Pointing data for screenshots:

======

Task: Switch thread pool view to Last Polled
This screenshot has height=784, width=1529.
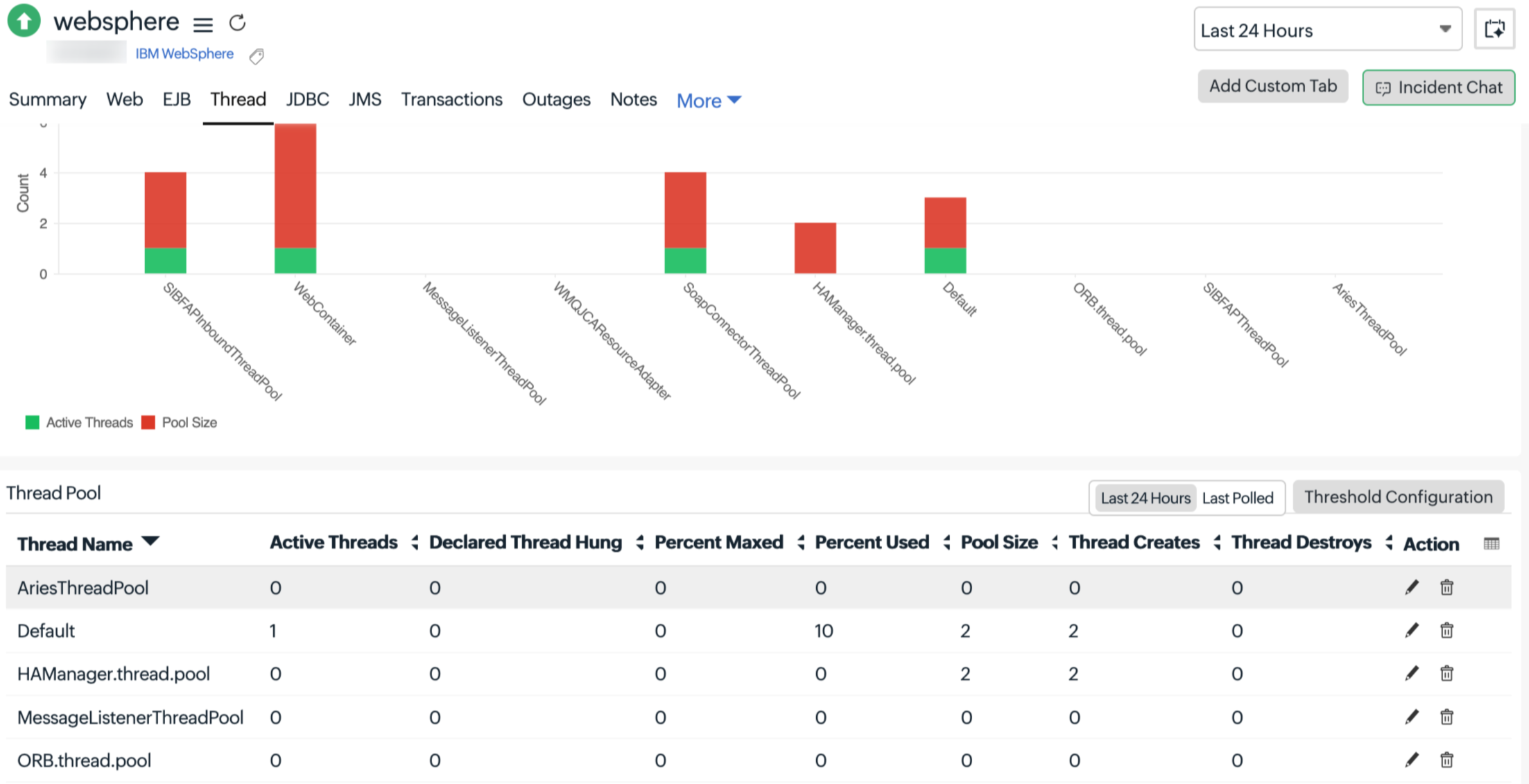Action: 1238,498
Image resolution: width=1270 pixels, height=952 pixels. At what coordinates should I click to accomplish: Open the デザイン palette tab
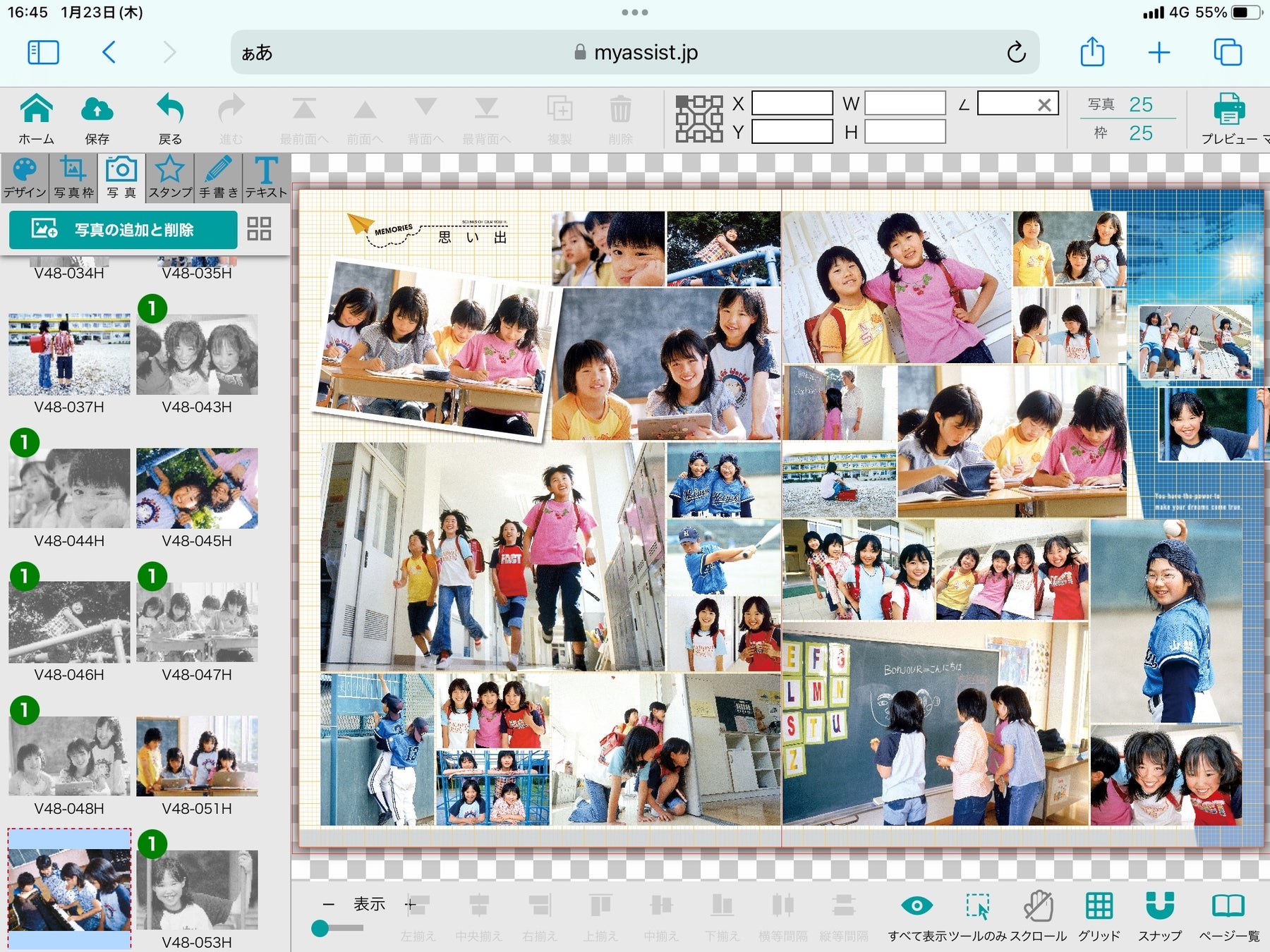point(25,178)
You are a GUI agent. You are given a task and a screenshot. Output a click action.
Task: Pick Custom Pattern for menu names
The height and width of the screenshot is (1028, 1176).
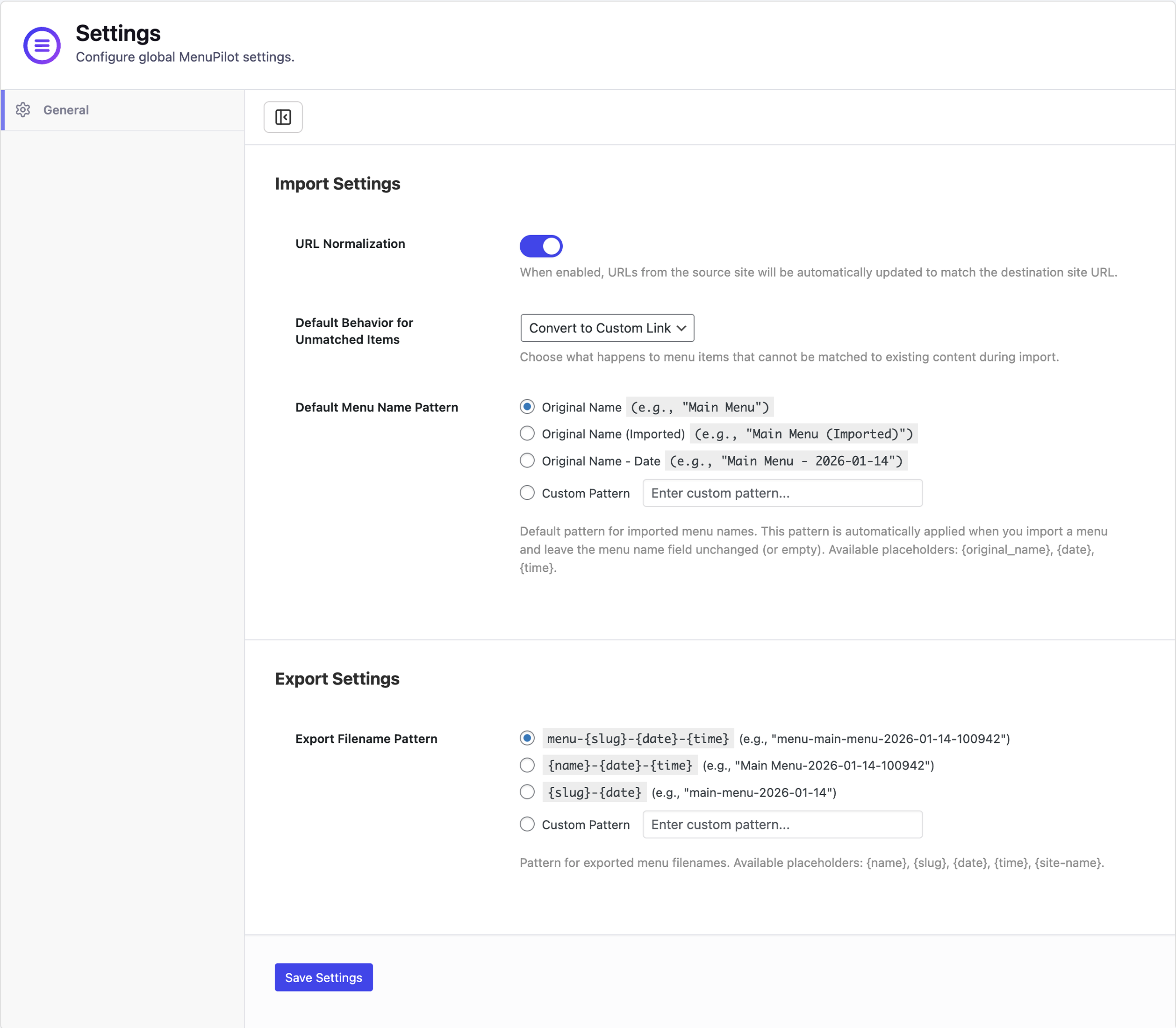pos(527,492)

======

▶ _SET PROBLEM_
Could you write out every line above again, requests included, but add 74 to each coordinate in the answers? Leave the pictures out.

▶ _OUTPUT FOR THIS EXERCISE_
Task: Switch thread pool view to Last Polled
This screenshot has height=784, width=1529.
Action: 1312,572
Image resolution: width=1270 pixels, height=952 pixels. At what coordinates should I click to accomplish: Open the デザイン palette tab
point(99,252)
You are a GUI agent. You are given a task and a screenshot. Output a click action.
Task: Pick Custom Pattern for menu names
The height and width of the screenshot is (1028, 1176).
pos(601,566)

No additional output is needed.